Given records: Begin
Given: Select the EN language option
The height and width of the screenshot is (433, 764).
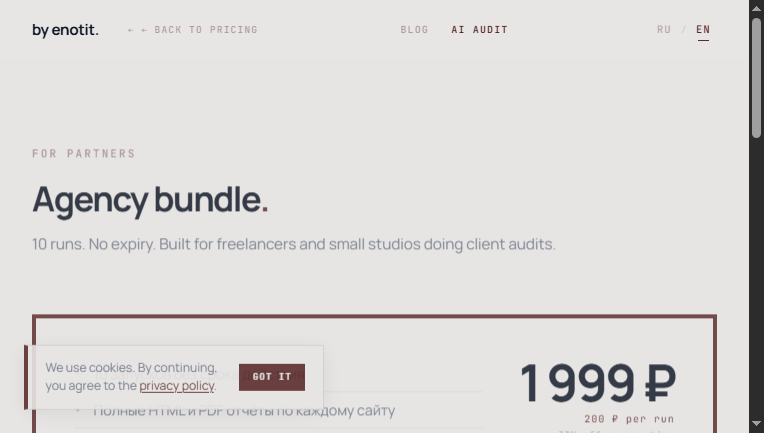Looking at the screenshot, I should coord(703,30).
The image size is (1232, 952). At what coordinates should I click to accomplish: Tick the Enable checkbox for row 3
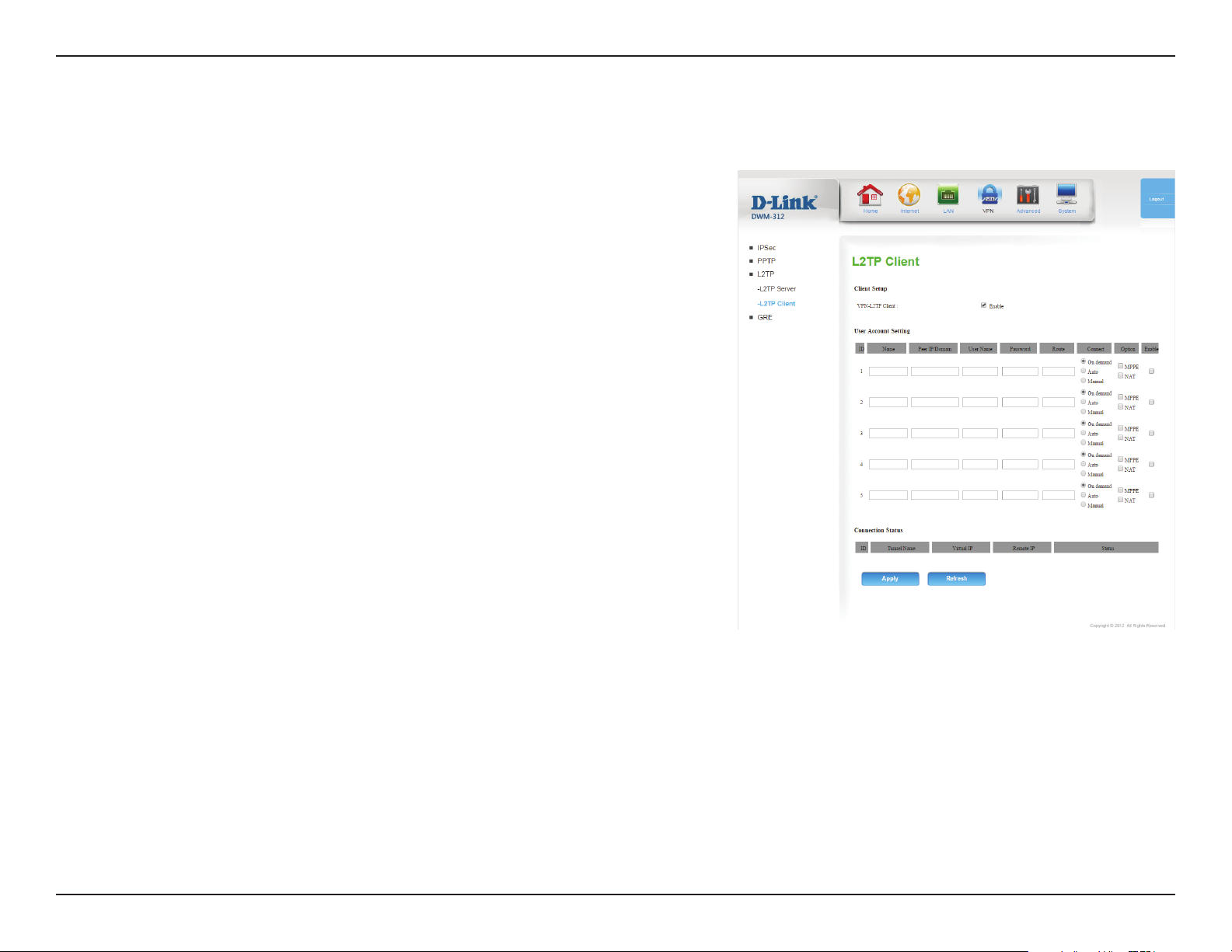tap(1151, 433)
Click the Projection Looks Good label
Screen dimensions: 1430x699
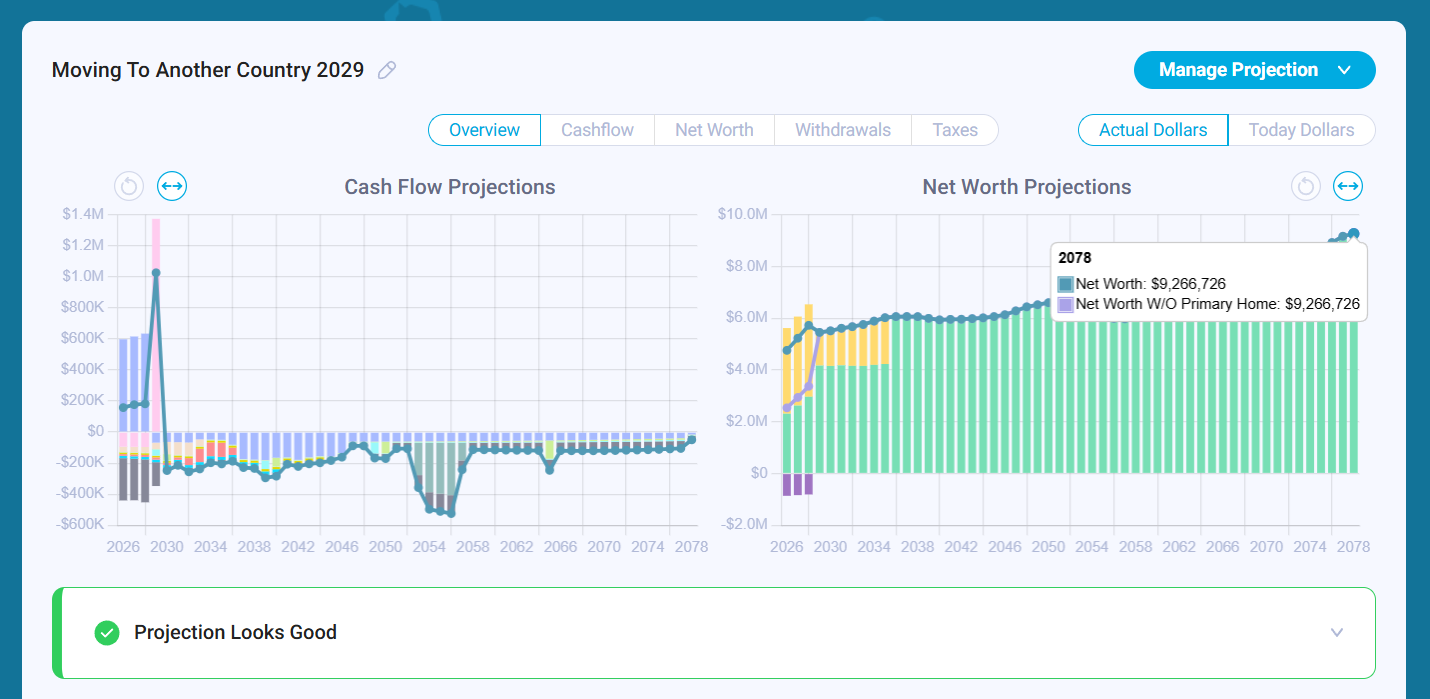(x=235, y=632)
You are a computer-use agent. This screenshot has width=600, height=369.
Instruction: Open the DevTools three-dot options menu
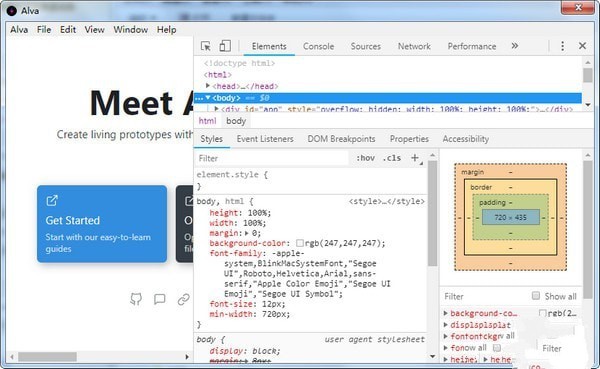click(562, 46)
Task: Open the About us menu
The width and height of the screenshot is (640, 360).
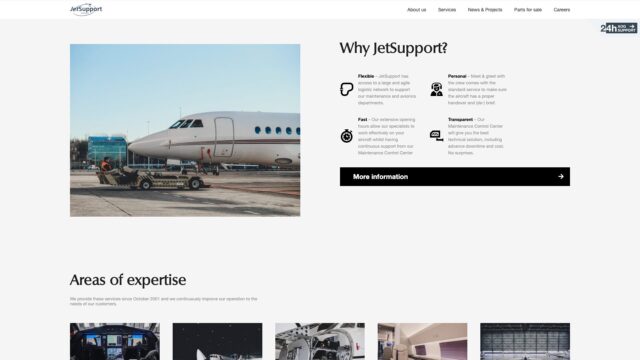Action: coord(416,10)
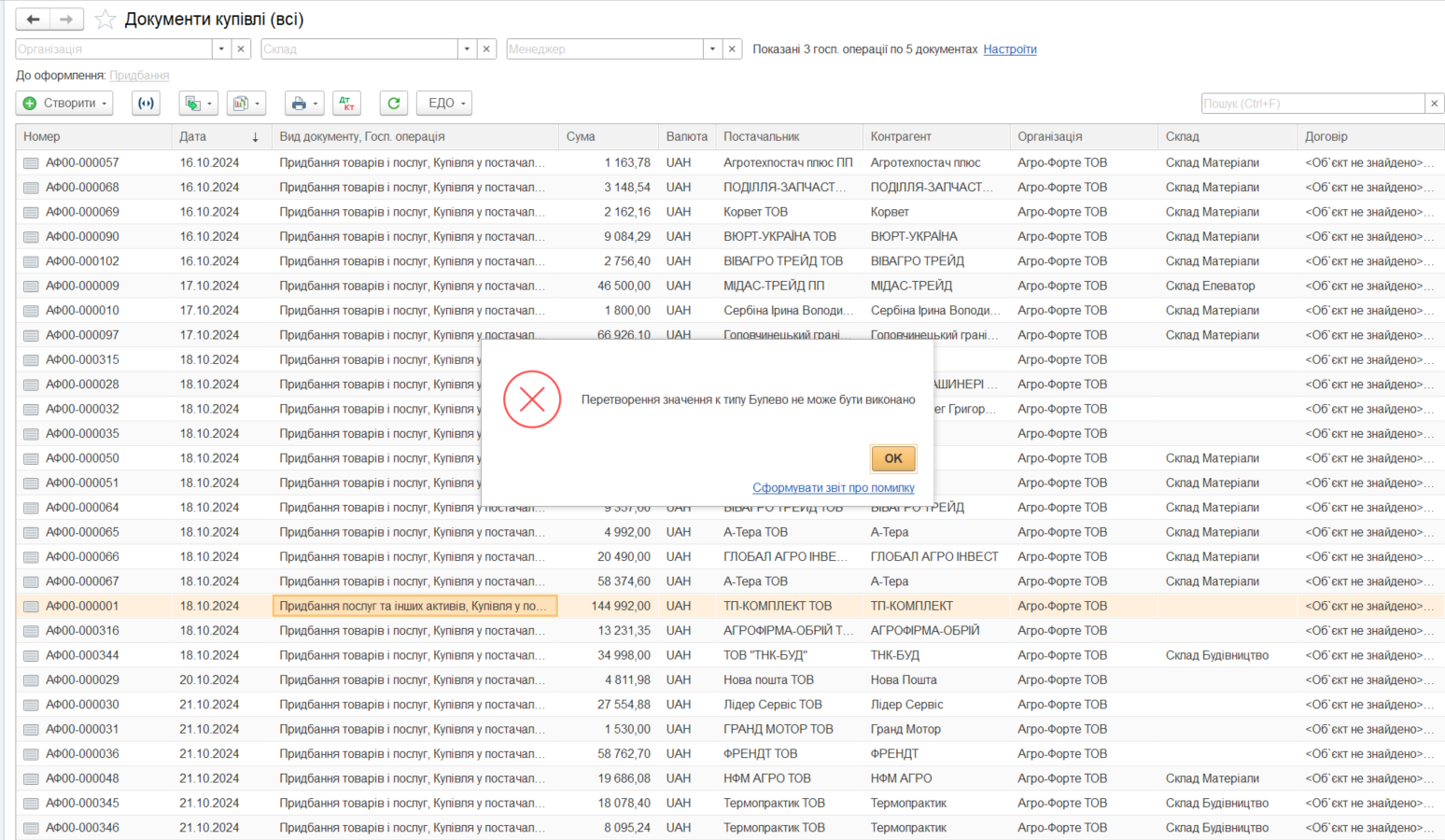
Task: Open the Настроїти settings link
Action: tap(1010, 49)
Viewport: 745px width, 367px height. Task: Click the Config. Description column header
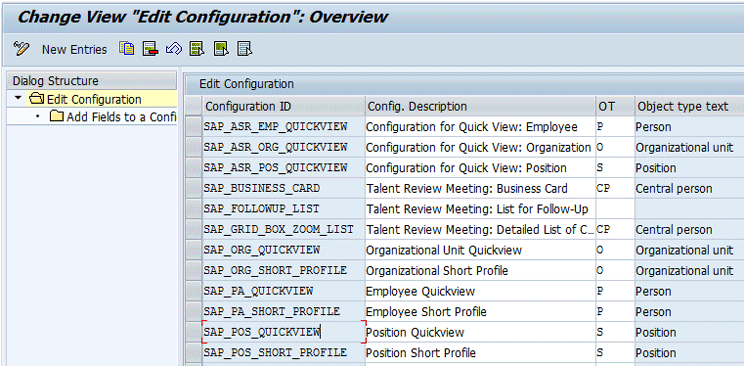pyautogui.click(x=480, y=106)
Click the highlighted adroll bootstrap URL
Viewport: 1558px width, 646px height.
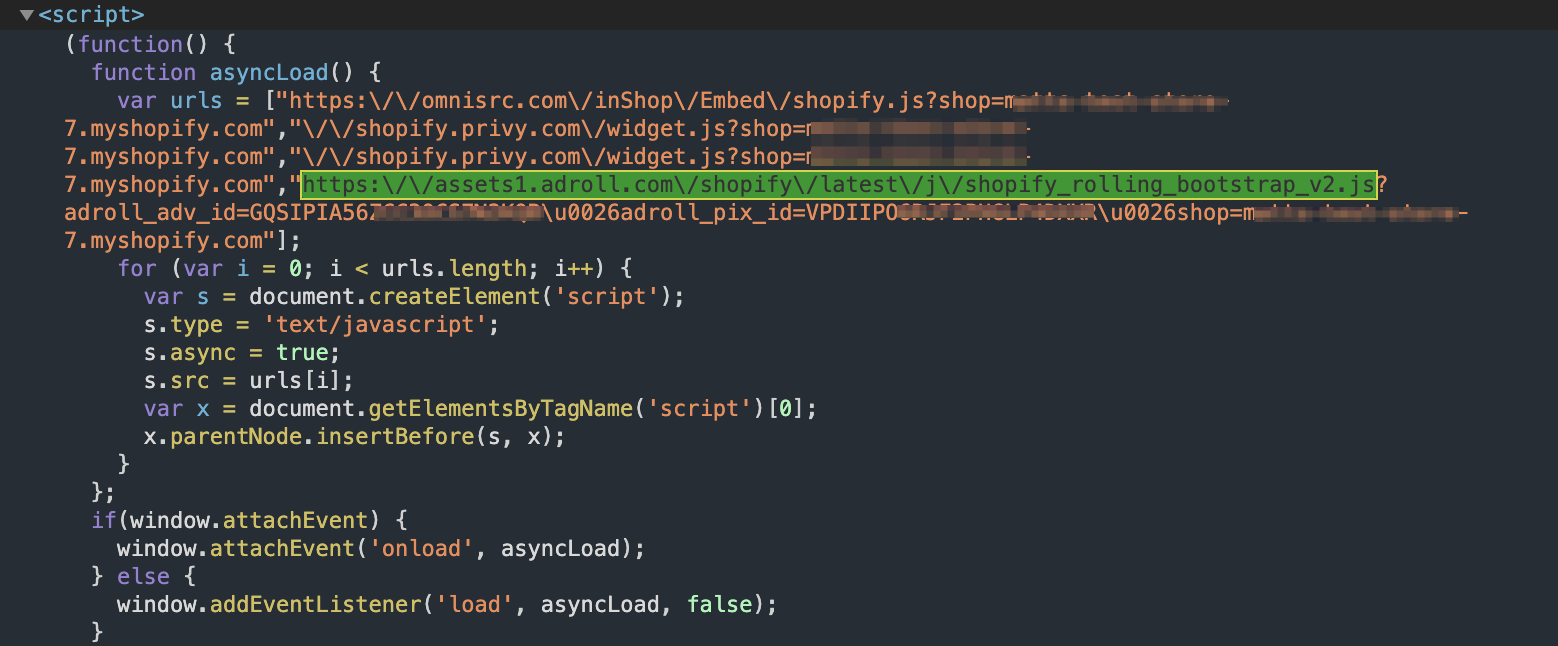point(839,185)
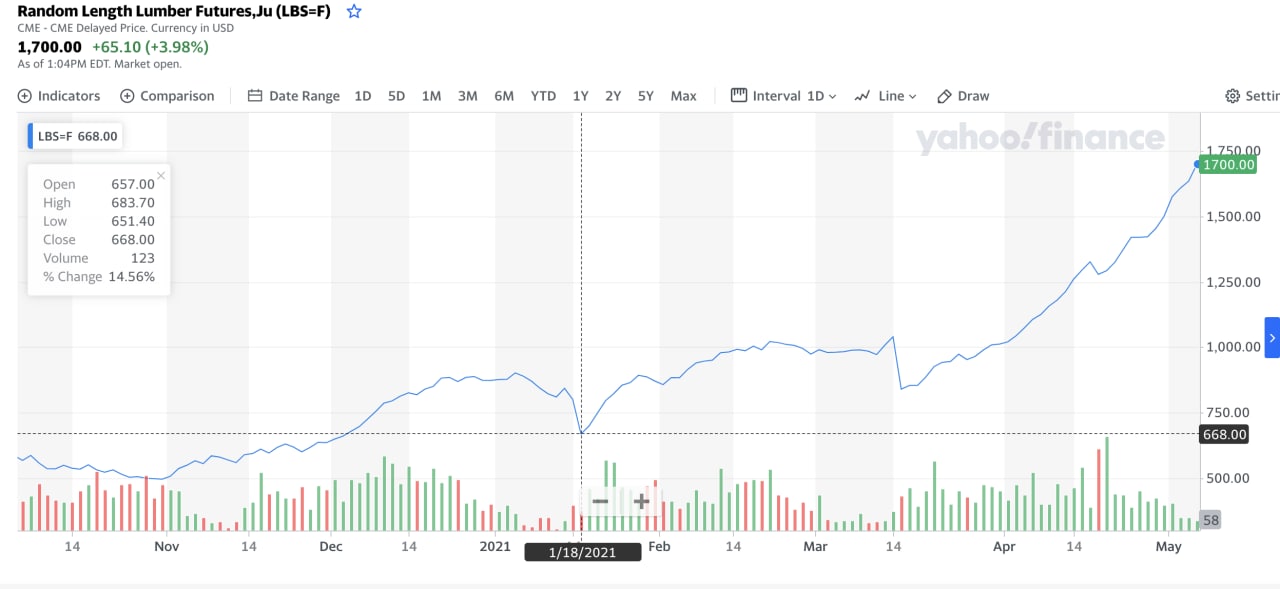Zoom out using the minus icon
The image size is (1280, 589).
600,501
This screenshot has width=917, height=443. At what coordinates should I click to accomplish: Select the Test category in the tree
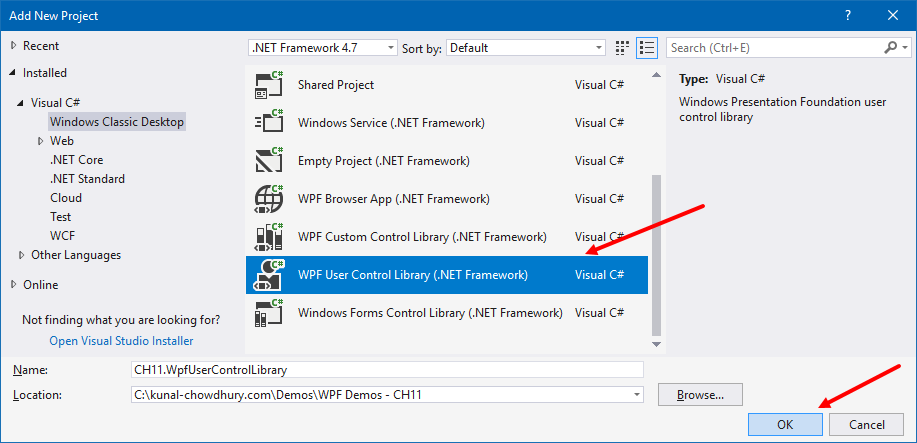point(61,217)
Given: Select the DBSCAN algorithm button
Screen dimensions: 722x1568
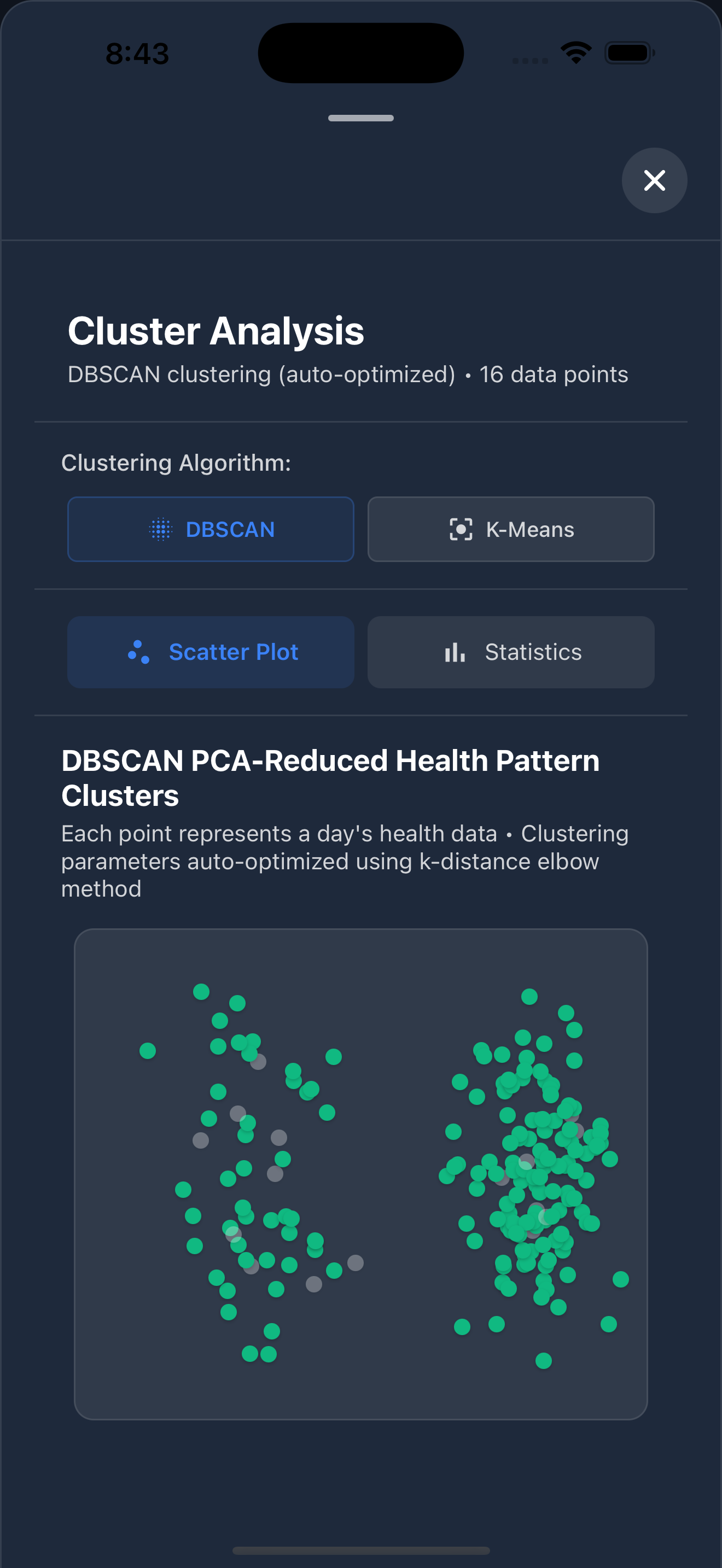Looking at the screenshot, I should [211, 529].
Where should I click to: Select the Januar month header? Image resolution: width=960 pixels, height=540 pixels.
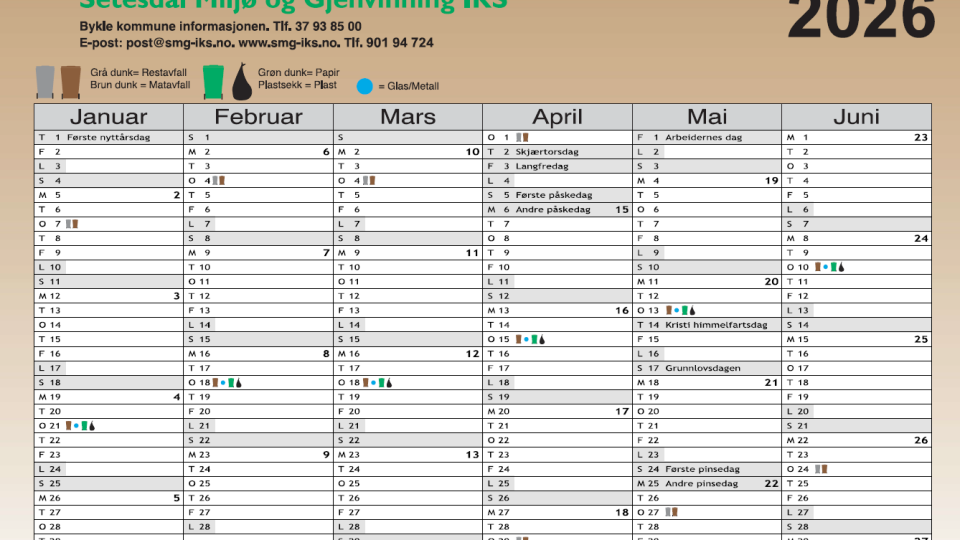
Given records: End
- What you have to do
Leaving all pictures aside, quote each record exactly.

- Task answer
Given: Select the EN language option
The height and width of the screenshot is (433, 764).
Looking at the screenshot, I should coord(703,30).
The image size is (1232, 952). At what coordinates should I click to accomplish: Tick the Enable checkbox for row 3
tap(1151, 433)
Click the Projection Looks Good label
Screen dimensions: 1430x699
(x=235, y=632)
You are a computer-use agent. This screenshot has width=600, height=369.
Instruction: Open the DevTools three-dot options menu
click(562, 46)
Task: Open the About us menu
The width and height of the screenshot is (640, 360).
Action: coord(416,10)
Task: Open the Настроїти settings link
Action: tap(1010, 49)
Viewport: 745px width, 367px height. Task: Click the Config. Description column header
pyautogui.click(x=480, y=106)
Click the highlighted adroll bootstrap URL
Viewport: 1558px width, 646px height.
point(839,185)
Zoom out using the minus icon
The image size is (1280, 589).
600,501
This screenshot has width=917, height=443. At what coordinates should I click to accomplish: Select the Test category in the tree
point(61,217)
Given: Select the DBSCAN algorithm button
Screen dimensions: 722x1568
Looking at the screenshot, I should [211, 529].
Where should I click to: Select the Januar month header? Image resolution: width=960 pixels, height=540 pixels.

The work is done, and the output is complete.